*EXERCISE PASSAGE:*
+-------+
I was always confused by exactly how those worked, I never realized that the air being blown out the little holes was just to reduce the pressure around the ring and therefore get air to flow through the middle

I'm totally with you on the negligible resistance, its just so boring and inapplicable to the world in which we live.

As for the obscure reference to hardware stores, you would have had to been in Physics B last year and even then you might not get it. And to answer that question, if the table was perfectly level you could set an object on the table with no inertia shouldn't move. And any frictionless surface would no doubt be useful in other applications than just holding things.
+-------+
*EXCERPTED RECORDS:*
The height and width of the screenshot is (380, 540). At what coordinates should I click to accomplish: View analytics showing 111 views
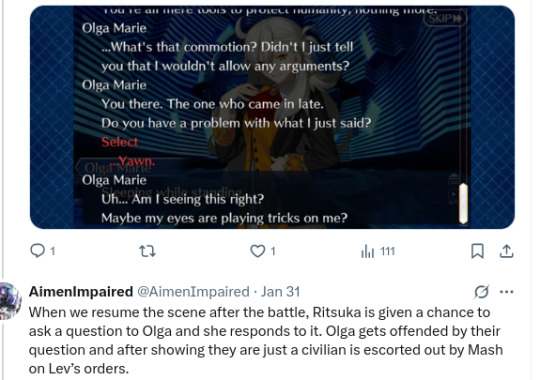point(378,251)
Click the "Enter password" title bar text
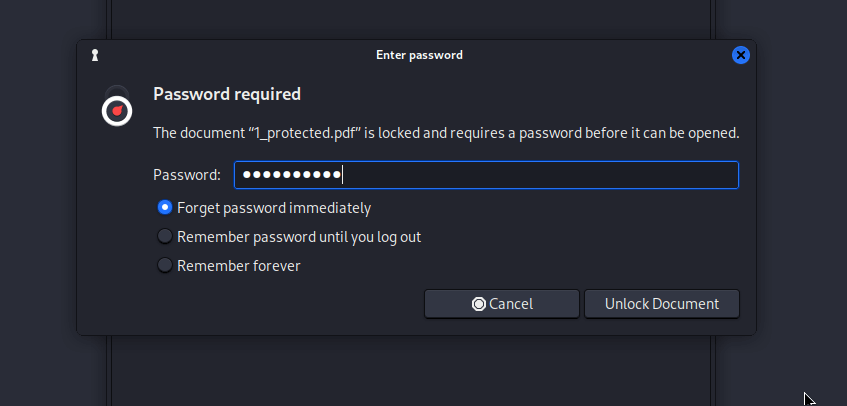 pyautogui.click(x=419, y=55)
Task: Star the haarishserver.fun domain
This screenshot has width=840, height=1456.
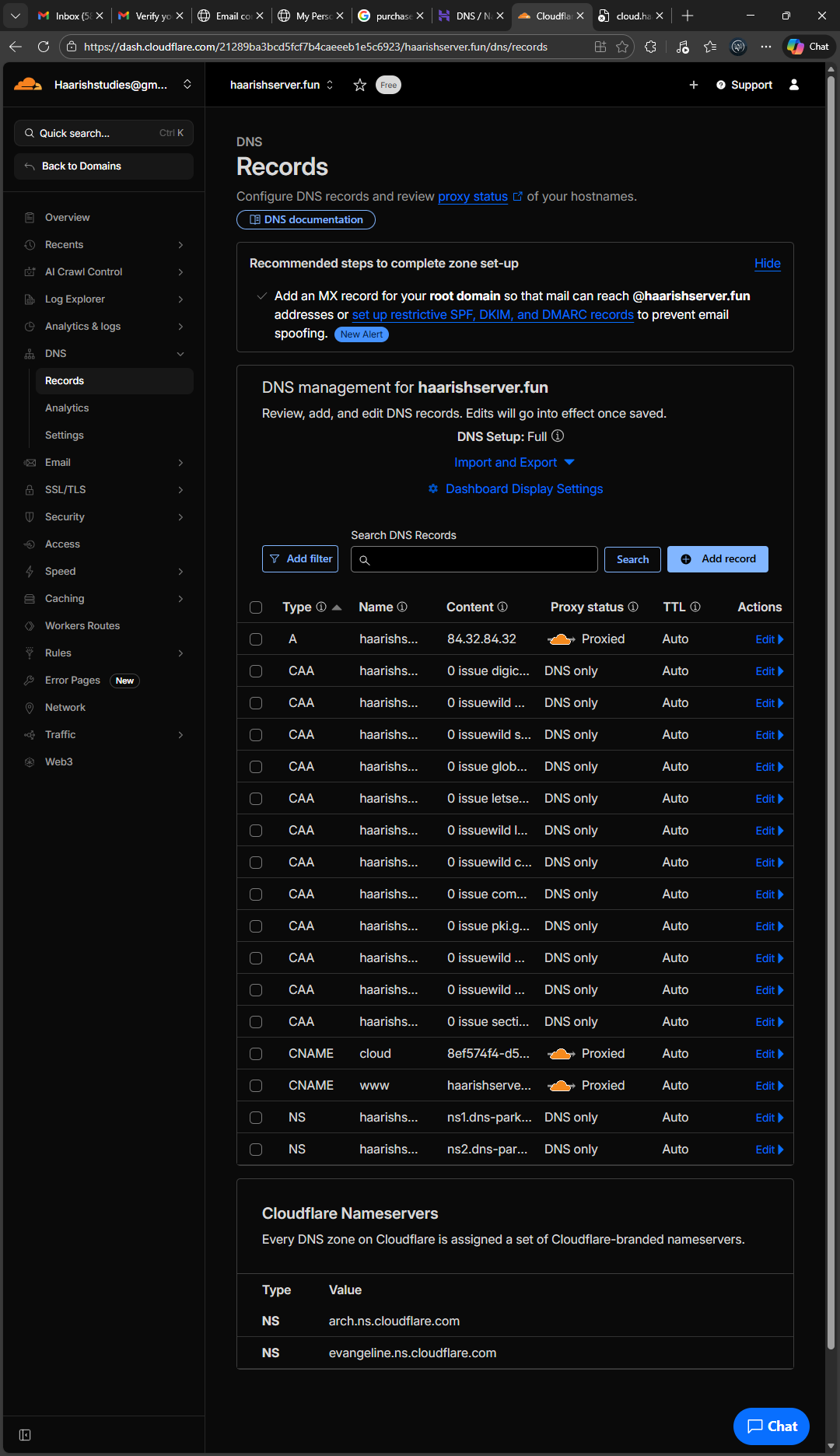Action: (359, 85)
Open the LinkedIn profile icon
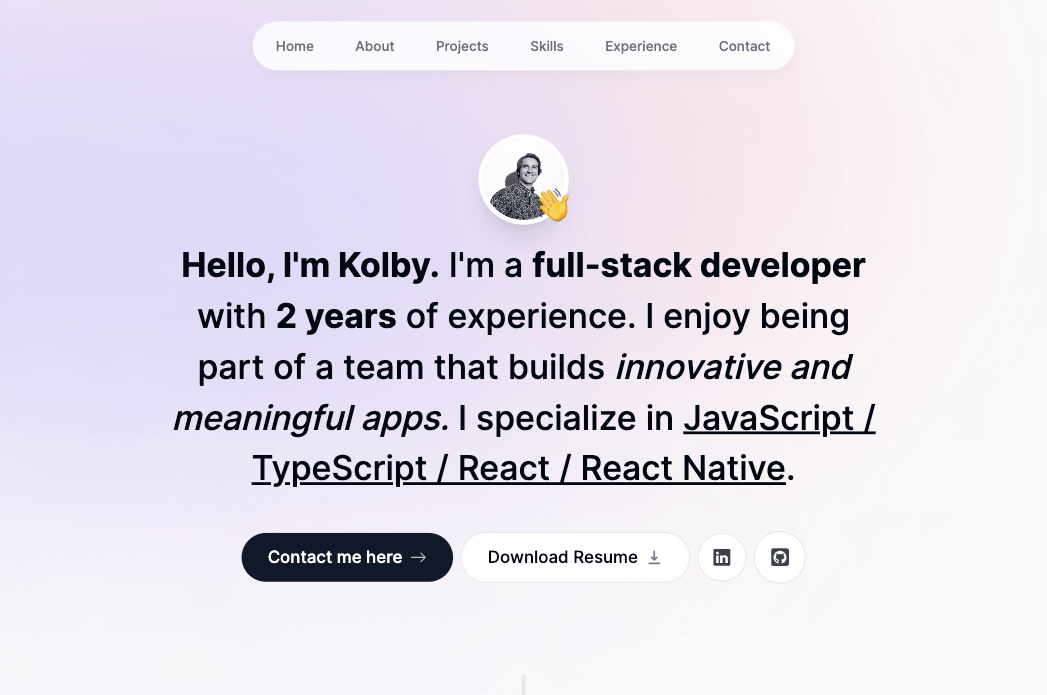This screenshot has width=1047, height=695. 721,557
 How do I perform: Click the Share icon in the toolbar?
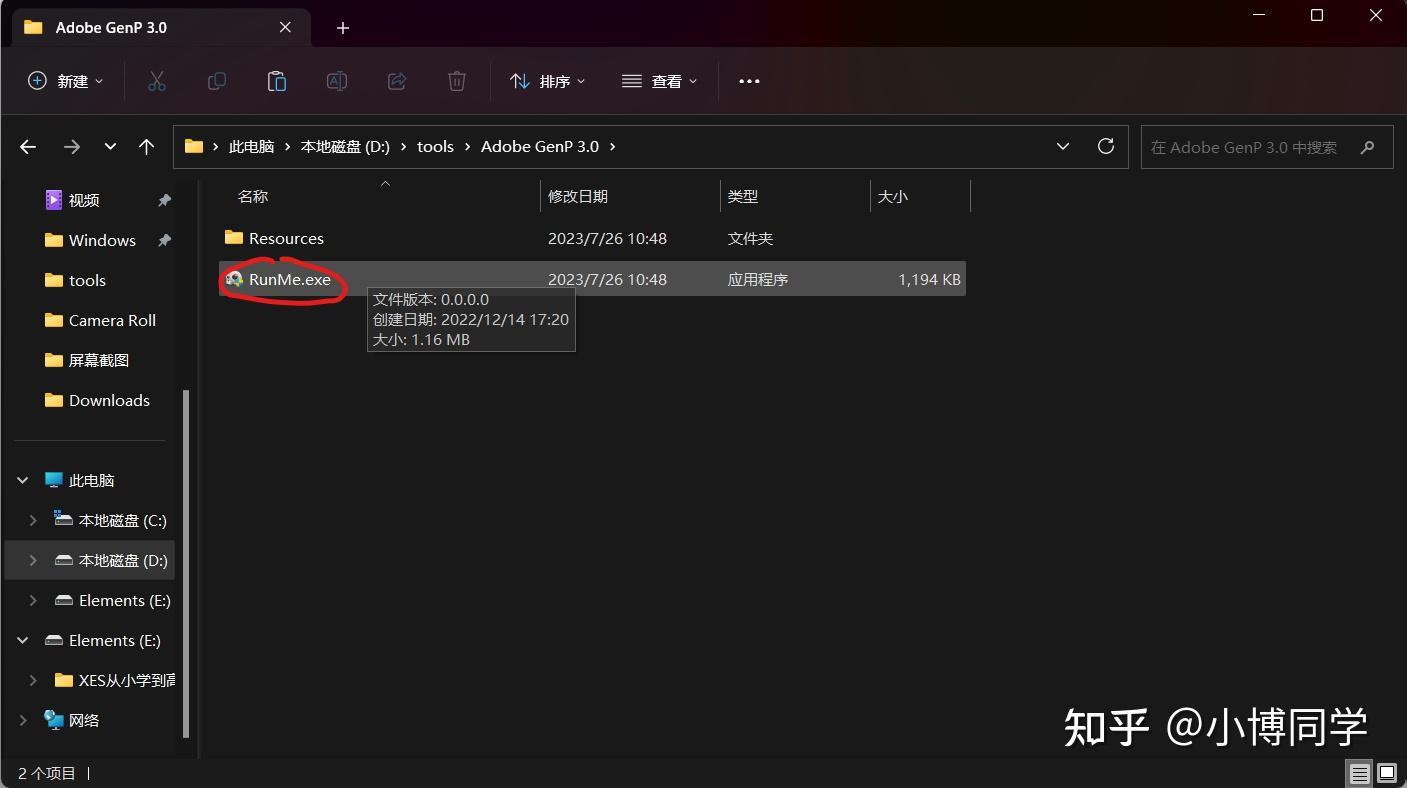coord(396,81)
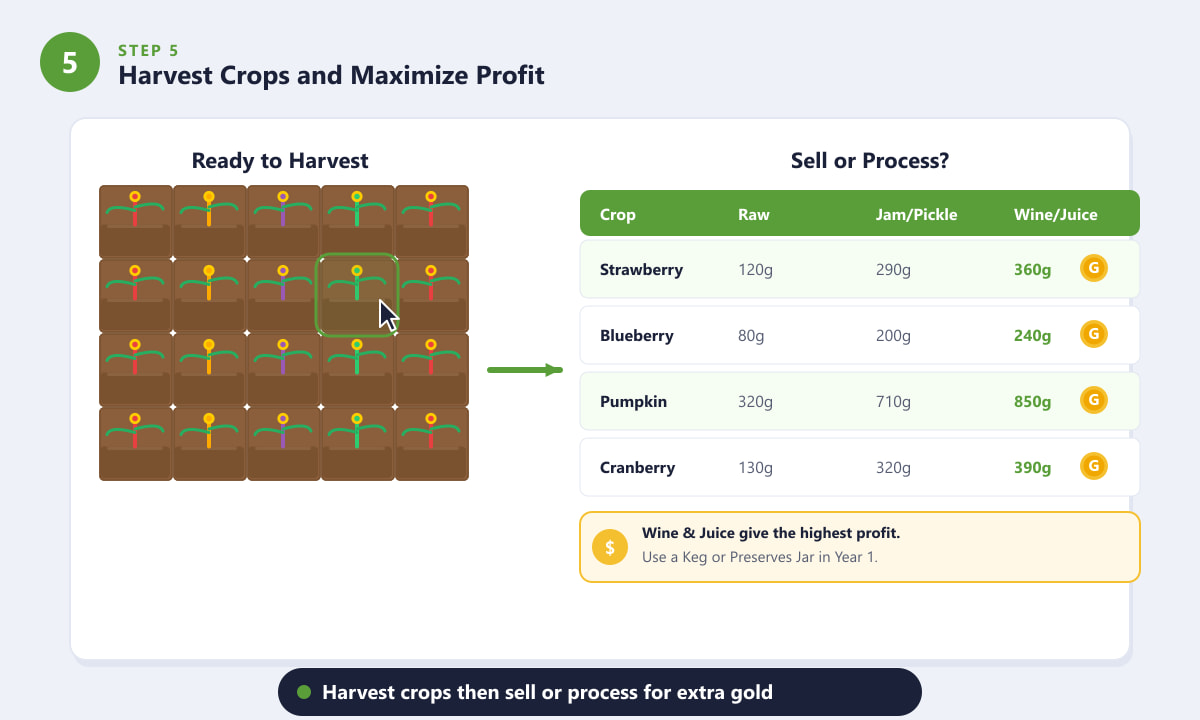1200x720 pixels.
Task: Select the Strawberry row in price table
Action: (x=860, y=269)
+-------+
*WHAT YOU HAVE TO DO:* Reproduce the forum reply word for word, starting at "I'm totally with" and ending at "just holding things.".

*TASK RESULT:*
I'm totally with you on the negligible resistance, its just so boring and inapplicable to the world in which we live.

As for the obscure reference to hardware stores, you would have had to been in Physics B last year and even then you might not get it. And to answer that question, if the table was perfectly level you could set an object on the table with no inertia shouldn't move. And any frictionless surface would no doubt be useful in other applications than just holding things.